During this investigation, we found a few other places in our code which are making use of Children to traverse the hierarhcy, not really considering that every time Children is called it's allocating.

Presumably, the Entity hierarchy is in memory somewhere in unmanaged native code? Would it be feasible to implement non-allocating access to Entity hierarchy?

FlorianBorn71 commented 1 year ago

Hi @WikkidEdd, beside the low-hanging fruits you mentioned (and which we will look into!) this is unfortunately an inherent problem of the C# API. So I'm wondering if we could also cover use cases with traversal that have full native implementations under the hood. For that, we'd need to know a bit more about your use case, because as soon as we pass an Entity to the visitor impl, there have been allocations beforehand. What entity properties do you need to look into in the visitor? The name?

FlorianBorn71 commented 1 year ago

Would you mind sharing your improved code here? Then we can compare it against our own upcoming improvements to make sure we don't miss anything. Cheers!

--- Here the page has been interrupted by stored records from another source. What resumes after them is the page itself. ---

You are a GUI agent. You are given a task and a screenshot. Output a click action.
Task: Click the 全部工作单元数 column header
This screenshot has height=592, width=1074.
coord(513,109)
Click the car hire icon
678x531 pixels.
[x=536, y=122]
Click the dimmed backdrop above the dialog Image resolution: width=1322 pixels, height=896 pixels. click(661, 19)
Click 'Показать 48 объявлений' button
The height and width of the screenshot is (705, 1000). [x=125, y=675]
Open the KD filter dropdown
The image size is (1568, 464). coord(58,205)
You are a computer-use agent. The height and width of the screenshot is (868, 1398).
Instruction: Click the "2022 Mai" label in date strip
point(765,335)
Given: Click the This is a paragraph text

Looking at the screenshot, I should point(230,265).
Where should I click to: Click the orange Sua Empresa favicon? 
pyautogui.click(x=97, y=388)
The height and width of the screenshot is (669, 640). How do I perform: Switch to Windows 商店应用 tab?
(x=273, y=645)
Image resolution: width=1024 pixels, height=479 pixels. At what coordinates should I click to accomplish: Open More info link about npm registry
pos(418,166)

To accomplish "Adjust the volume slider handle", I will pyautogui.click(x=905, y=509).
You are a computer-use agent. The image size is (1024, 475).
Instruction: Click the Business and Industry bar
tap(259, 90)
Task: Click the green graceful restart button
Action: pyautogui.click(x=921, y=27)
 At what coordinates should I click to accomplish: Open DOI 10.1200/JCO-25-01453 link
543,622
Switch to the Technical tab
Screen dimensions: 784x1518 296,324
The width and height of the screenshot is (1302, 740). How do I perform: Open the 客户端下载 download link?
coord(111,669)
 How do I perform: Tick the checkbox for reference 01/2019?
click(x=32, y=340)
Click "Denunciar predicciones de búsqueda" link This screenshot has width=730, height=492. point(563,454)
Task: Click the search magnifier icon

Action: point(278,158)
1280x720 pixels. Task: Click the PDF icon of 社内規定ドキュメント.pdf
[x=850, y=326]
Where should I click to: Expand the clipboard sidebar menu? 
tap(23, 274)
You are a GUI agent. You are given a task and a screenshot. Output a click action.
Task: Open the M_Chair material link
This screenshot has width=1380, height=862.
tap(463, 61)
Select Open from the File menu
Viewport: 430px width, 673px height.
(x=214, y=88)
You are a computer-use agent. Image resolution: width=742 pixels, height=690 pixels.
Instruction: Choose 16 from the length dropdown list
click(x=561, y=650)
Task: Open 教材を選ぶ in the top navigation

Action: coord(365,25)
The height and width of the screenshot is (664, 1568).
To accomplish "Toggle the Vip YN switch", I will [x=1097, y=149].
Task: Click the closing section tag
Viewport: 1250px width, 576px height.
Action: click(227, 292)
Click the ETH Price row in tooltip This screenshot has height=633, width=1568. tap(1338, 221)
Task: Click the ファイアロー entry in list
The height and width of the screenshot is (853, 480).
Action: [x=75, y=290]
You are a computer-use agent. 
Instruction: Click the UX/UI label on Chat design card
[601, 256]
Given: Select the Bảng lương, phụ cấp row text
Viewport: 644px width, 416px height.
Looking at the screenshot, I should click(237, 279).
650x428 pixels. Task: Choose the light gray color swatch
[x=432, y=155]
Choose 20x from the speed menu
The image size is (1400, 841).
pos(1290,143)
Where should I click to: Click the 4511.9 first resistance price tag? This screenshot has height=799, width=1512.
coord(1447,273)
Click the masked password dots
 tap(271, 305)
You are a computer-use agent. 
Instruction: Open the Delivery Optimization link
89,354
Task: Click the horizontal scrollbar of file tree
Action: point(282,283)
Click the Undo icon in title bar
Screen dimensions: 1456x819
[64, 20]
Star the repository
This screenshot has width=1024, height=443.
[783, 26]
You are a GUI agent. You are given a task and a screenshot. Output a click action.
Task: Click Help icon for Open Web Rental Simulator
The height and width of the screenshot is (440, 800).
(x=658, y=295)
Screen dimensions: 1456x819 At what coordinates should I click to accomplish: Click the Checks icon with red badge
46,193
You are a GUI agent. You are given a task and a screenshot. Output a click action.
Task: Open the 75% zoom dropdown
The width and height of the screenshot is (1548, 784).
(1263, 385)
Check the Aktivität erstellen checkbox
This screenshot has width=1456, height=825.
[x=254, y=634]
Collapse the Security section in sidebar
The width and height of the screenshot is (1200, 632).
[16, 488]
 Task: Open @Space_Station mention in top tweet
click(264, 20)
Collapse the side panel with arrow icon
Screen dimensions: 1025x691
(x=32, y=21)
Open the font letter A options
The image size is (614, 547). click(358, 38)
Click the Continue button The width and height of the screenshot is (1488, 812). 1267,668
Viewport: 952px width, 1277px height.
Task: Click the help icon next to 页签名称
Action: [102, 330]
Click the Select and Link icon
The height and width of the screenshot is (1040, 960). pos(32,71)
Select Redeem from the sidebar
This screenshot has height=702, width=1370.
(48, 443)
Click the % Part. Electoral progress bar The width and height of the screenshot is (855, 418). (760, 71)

WikkidEdd commented 1 year ago

I'll contact you via a different channel to discuss our exact use cases.

Here are the modified files. It only fixes the immediate cases where we have direct problems, but I can see that the FindFirstEntity also has the same problems as VisitEntityImpl MemoryImprovements.zip

WikkidEdd commented 1 year ago

Sorry, the RemoteRenderingAPI.cs was missing the using System.Linq; I'd removed it so I could easily see what other things were making use of Linq. There are a few other potentially tight loop areas where it is in use that you might want to clean up.

FlorianBorn71 commented 1 year ago

Quick question, did you see any improvement when using 'for' as opposed to 'foreach'? It has been a long tradition that foreach had allocation penalty, but that should be resolved for a while?

Furthermore, what would be your use case for a (much) faster visitor function? Find node by name? Find node with component?

WikkidEdd commented 1 year ago

I had heard the same with regards to foreach allocations being resolved, but I'm not 100% what Unity version/scripting backend that is related to.

I was doing most of the profiling in Editor because it's faster to iterate, but it was making a difference there. It's possible that when built to IL2CPP it doesn't have the same effect, but high level the memory allocation we pretty much the same in Editor and on device.

In the deep profiler it was allocating when calling GetEnumerator() from the children array.

FlorianBorn71 commented 1 year ago

Hi @WikkidEdd, we have added your short-term improvements to the SDK that improves the scene graph traversal significantly.

More optimizations are possible, but they'd require some invasive (and also API breaking) changes. It's in our backlog now, but I figure I'm closing this ticket for now.